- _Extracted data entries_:
-*-*-

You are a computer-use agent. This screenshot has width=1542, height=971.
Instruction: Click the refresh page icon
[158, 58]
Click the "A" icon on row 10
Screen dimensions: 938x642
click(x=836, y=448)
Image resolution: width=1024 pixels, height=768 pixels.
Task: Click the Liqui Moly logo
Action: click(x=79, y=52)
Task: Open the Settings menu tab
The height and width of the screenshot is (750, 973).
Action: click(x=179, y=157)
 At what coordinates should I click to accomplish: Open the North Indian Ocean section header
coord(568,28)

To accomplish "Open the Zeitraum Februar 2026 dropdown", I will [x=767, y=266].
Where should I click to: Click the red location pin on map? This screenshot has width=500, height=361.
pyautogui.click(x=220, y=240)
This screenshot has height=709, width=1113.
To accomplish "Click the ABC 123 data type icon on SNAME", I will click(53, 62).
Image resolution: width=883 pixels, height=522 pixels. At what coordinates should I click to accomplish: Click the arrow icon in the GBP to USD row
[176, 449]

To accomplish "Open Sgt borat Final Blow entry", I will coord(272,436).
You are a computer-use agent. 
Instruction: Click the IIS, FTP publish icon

-*-*-

- _What is expected_:
All of the entries above need to be reproduced verbatim.

- _Expected answer_:
You are a computer-use agent. This screenshot has width=1542, height=971.
Instruction: Click the refresh page icon
[158, 58]
Click the "A" icon on row 10
Screen dimensions: 938x642
click(x=836, y=448)
Image resolution: width=1024 pixels, height=768 pixels.
Task: Click the Liqui Moly logo
Action: click(x=79, y=52)
Task: Open the Settings menu tab
The height and width of the screenshot is (750, 973).
Action: click(x=179, y=157)
 At what coordinates should I click to accomplish: Open the North Indian Ocean section header
coord(568,28)

To accomplish "Open the Zeitraum Februar 2026 dropdown", I will [x=767, y=266].
Where should I click to: Click the red location pin on map? This screenshot has width=500, height=361.
pyautogui.click(x=220, y=240)
This screenshot has height=709, width=1113.
To accomplish "Click the ABC 123 data type icon on SNAME", I will click(53, 62).
Image resolution: width=883 pixels, height=522 pixels. At what coordinates should I click to accomplish: Click the arrow icon in the GBP to USD row
[176, 449]

To accomplish "Open Sgt borat Final Blow entry", I will coord(272,436).
You are a computer-use agent. 
Instruction: Click the IIS, FTP publish icon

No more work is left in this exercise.